## Reading text
GC is a red herring. I disabled it, and analysed a bunch of stack traces. There doesn't seem to really be much in common which makes me think this is on PHP's side, not Go's.
Oh, and zend_call_stack_init is also a red herring. After more rigorous testing, it is clear that I was just "lucky".
There's some asm in Go that switches to g0 upon returning from a cgo callback. I suspect that is where the culprit is. However, I cannot reproduce the crash in the debugger. Still trying.
From cgocall.go:
// The call from C is on gp.m's g0 stack, so we must ensure
// that we stay on that M. We have to do this before calling
// exitsyscall, since it would otherwise be free to move us to
// a different M. The call to unlockOSThread is in unwindm.
hmmmm....
I've managed to figure out how to reproduce it reliably while a debugger is running. Yet stepping through the code is enough to work around the issue. This is certainly a race condition:
- Reboot the computer.
- Startup debugging of frankenphp
- Make a request to localhost
- See the crash within the first 1-5 requests
- Goto (1)
I've narrowed down the issue to somewhere in _cgo_gotypes.go, which appears to be a generated file and not checked into source control. The issue appears to possibly be a bit of funky memory from PHP. Although that isn't certain yet. This is a very slippery bug.
In fact, the fact that it requires a reboot (unless you're running in Docker!) almost makes it smell like a kernel bug, but I doubt it. Probably some little chunk of memory gets cached in a CPU cache line that makes it work after the first requests, but switching namespaces in the kernel gets it evicted.
Requires a custom build of PHP, but I can no longer reproduce it locally...
./configure $conf_vars
echo #define ZEND_FIBER_UCONTEXT 1 >> main/php_config.h
make -j
ZEND_FIBER_UCONTEXT uses a different method for managing the stack that seems to work just fine with Go.
@withinboredom thanks for your in-depth research on this topic, I very much appreciate it!! Unfortunately, I don't think that defining ZEND_FIBER_UCONTEXT is enough, because it's already what this PR does and tests are still failing (at least with Docker): https://github.com/dunglas/frankenphp/pull/171/files#diff-dd2c0eb6ea5cfc6c4bd4eac30934e2d5746747af48fef6da689e85b752f39557R95-R96
Passing the --disable-fiber-asm flag defines ZEND_FIBER_UCONTEXT: https://github.com/php/php-src/blob/php-8.2.9/configure.ac#L1317
:sigh: ok, I have another lead, but that was the most promising.
Funny enough, today I did run into it with the asm disabled locally (outside of tests).
Anyway, I think I know what is going on. At least I'm fairly certain. This bug should affect ALL cgo programs, if I'm actually understanding things correctly.
Essentially the issue is that we're passing a pointer from C to Go that contains pointers to Go structures... in morestack, it calls newstack which makes a copy of the stack and rewrites all pointers. When we're using Fibers, this causes the stack to grow upon reentry to Go, which causes it to rewrite all pointers.
Here's the thing. These pointers are owned by C structs, not Go structs. Thus they crash quite spectacularly when they don't get rewritten by newstack.

## What you will do
#1 Extract each line of the records that contains the word "title".
#2 Continue the thread about the cgo crash from the point where it stops.
The thread about the cgo crash and the records are unrelated to each other.

## Task material
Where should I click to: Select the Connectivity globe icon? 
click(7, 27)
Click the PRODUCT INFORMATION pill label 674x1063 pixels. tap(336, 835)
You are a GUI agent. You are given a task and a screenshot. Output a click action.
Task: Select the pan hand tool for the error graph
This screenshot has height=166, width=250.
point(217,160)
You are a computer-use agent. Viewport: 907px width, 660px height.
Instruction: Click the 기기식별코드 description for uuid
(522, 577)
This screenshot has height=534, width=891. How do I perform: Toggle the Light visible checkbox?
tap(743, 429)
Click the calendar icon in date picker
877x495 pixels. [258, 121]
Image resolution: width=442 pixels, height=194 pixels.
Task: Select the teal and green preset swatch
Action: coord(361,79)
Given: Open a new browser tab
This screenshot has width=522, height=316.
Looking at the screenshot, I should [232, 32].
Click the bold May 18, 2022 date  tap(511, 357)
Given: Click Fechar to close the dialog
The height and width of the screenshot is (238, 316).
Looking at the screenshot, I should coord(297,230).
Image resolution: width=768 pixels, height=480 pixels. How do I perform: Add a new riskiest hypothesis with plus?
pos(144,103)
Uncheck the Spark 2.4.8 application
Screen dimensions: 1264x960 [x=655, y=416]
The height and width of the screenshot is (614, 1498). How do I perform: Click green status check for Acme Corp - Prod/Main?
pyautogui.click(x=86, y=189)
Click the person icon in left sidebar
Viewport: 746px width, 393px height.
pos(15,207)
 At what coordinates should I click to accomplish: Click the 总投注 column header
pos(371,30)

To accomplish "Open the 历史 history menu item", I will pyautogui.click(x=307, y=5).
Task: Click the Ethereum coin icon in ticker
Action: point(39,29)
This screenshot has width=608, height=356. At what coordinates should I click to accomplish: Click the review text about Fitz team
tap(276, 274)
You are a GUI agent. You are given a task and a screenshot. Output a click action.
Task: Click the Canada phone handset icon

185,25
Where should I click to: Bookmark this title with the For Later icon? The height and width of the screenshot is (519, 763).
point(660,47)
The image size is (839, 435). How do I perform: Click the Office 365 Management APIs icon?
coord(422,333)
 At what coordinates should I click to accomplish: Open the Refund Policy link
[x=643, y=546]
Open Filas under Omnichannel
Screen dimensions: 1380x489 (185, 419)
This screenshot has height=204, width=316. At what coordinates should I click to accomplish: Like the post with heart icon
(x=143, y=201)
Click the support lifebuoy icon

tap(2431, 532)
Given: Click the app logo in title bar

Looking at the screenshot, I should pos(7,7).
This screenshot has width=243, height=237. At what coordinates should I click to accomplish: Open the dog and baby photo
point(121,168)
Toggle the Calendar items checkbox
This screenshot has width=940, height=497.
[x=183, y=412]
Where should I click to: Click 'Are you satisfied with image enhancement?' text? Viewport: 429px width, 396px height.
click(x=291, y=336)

## Answers in order
#1
Where should I click to: Bookmark this title with the For Later icon? The height and width of the screenshot is (519, 763).
Given: Click the app logo in title bar

#2
I think this can be fixed by having a hash in Go that the C structs then reference (main context / current context). Essentially:
// Go Land
$contexts = ['main' => $ctx, 0 => $otherctx, 2 => ... ];
// C Land
{
go_call_thingy('main', 0);
}
// Go Land
go_call_thingy($main, $current) {
$main = $contexts[$main];
$current = $contexts[$current];
}
or something like that. Here's the thing, once a few requests are served, the stack stays pretty stable, thus that is why it is hard to reproduce on 'real servers' vs. these tests which keep the stack really small and thus easy to grow, especially the g0 stack.
The moral of the story is that I think we cannot reference Go structs from C structs or vice-versa.
Thanks for sharing your findings, this looks promising!
Maybe are we violating the pointers passation rules in some way?
Do you have already identified the offending pointers? Maybe could be avoid passing them from Go to C, or ping them?
Also, we should set GODEBUG=cgocheck=2 in tests to see if we get better errors.
Do you have already identifier the offending pointers? Maybe could be avoid passing them from Go to C, or ping them?
Ah, yep. I guess I accidentally hinted to them. It's the HTTP contexts from Caddy which are stored in the current/main contexts in Frankenphp's C code.
I just reviewed the code again, and I don't think that we store any Go pointer in C memory.
We use runtime/cgo.Handle (which is designed to not have to pass Go pointers to C).
Do you have any GDB backtrace? (I still cannot reproduce locally, most likely because my CPU an Apple M1 which seems unaffected by this bug).
I went down quite a rabbit hole trying to find a bad pointer.
Handy bit of C:
static void debug_log(char *data) {
pid_t id = gettid();
fprintf(stderr, "tid %d: %s", id, data);
}
- after commenting out sections, hardcoding values from Go, and adding debugging statements everywhere, I realized that I was getting a crash before a thread could be reused. After adding debugging code in thpool, this turned out to not be true.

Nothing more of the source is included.